Russia plans to take over woodlands and holiday towns to ease its overcrowded capital, but critics of this plan fear an impending environmental disaster.
Russian officials have announced plans to more than double Moscow’s territory in a bid to alleviate the city’s crippling traffic and overcrowding, but critics worry the move could prove to be an environmental fiasco and leave thousands displaced.
The plan to increase Moscow’s size from the current 264,000 acres to 620,000 acres was given initial approval on Monday by Dmitry Medvedev, Russia’s president, in a meeting with the city’s mayor, Sergei Sobyanin, and Boris Gromov, governor of the surrounding Moscow region. The plan will see Moscow expanding to the south and south-west, taking in forestland, small communities and dachas or summerhouses.

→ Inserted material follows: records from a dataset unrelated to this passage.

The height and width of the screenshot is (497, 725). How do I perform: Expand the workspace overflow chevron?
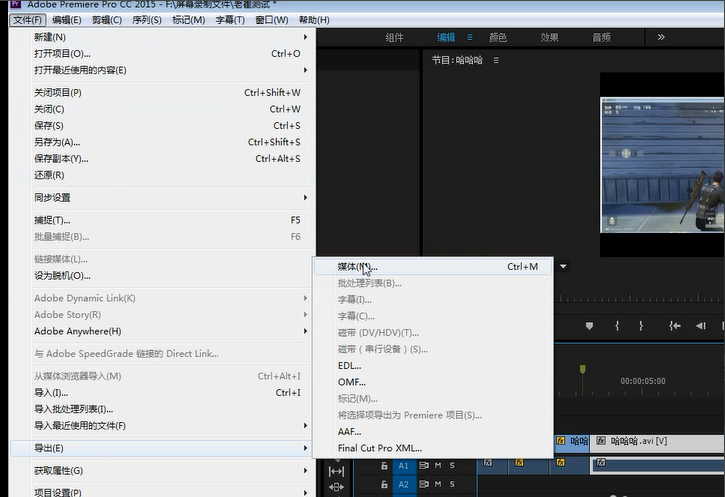[x=660, y=38]
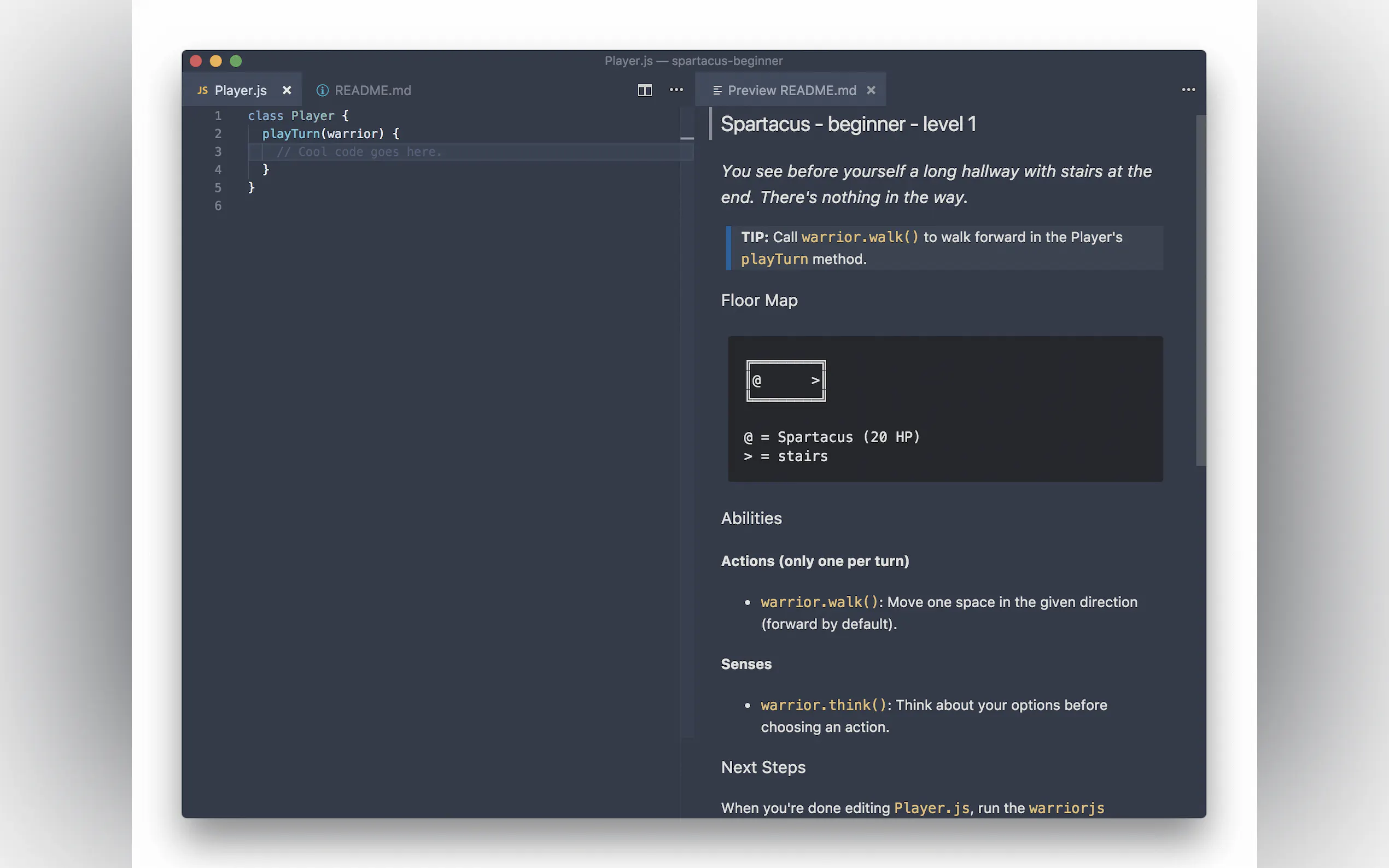Activate the Preview README.md tab
The width and height of the screenshot is (1389, 868).
[x=791, y=90]
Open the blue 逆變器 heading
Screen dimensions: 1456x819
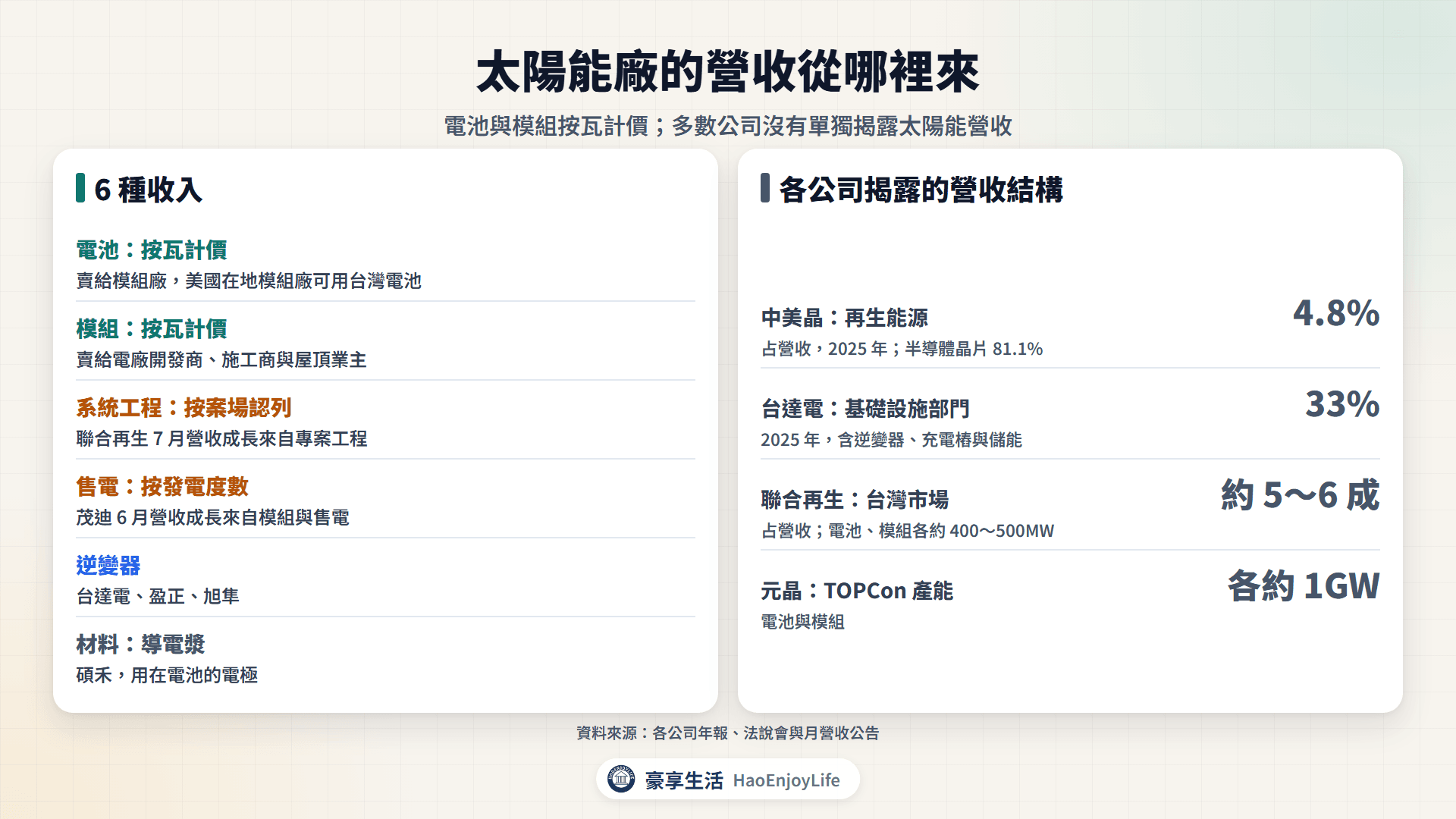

It foresees much of the heart of Moscow – its government offices and big businesses – moving to the new neighbourhood, forever changing the spirit of the city’s historic centre.
The first to move are due to be the offices of the prime minister and cabinet, as well as the presidential administration, Sobyanin said in a meeting with the editors of Russia’s leading newspapers this week. Russian officials are looking at a 20-year timeline to complete the city’s growth. They have yet to announce a budget for the venture.
The move is Moscow’s boldest attempt yet to deal with the notorious bottlenecks that often bring movement in the city to a standstill. It is part of Medvedev’s vision to turn Moscow into a global financial centre as the country seeks to attract investment and boost its international standing. He first floated the expansion idea during a speech to foreign investors during an international forum in St Petersburg last month.
The plan, published on the Moscow city government website, says the city’s southern and south-western outskirts were chosen in part because they comprise “a relatively weakly urbanised sector of the Moscow region,” counting some 250,000 people.
Alexei Yaroshenko, of Greenpeace Russia, said he believed the number was much higher. It also does not include those who maintain dachas in the region. “We don’t know the exact borders yet,” Yaroshenko said. “If it is moved this way or that, hundreds of thousands of people will be added.”
The concern comes from precedent – locals in and around the Black Sea resort of Sochi, the site of the Winter Olympics, have protested over forced relocation as the government takes over prime real estate in the region.
Five years ago residents of Butovo, a village on the outskirts of southern Moscow, had a face off with authorities for weeks as they attempted to fight the razing of houses to make way for construction. Residents of Khimki, in northern Moscow, continue to battle controversial plans to build a road through their forest.
“They don’t care at all about the people,” Yaroshenko said. “The officials decide and then start to build and what people think makes no difference to them.” He worried that the lush forestland in the region would be the first affected, since it is federal property.
Yet even critics like Yaroshenko admit something has to be done. Moscow’s population has grown by 200,000 a year since 2002, he noted, citing census results.
Aside from the potential effects on residents and the forests that line Moscow’s southern outskirts, Yaroshenko worries that the expansion – which city officials say will add housing for 2 million Muscovites and more than 1m jobs – will only increase Moscow’s dominance over the country.
While preliminary results from a 2010 census showed that the overall population of the country decreased by 1.2%, Moscow’s population increased from 10.4 million to 11.5 million.
“The country is emptying and Moscow is growing,” he said. “All resources are going to Moscow – first money and then people follow.”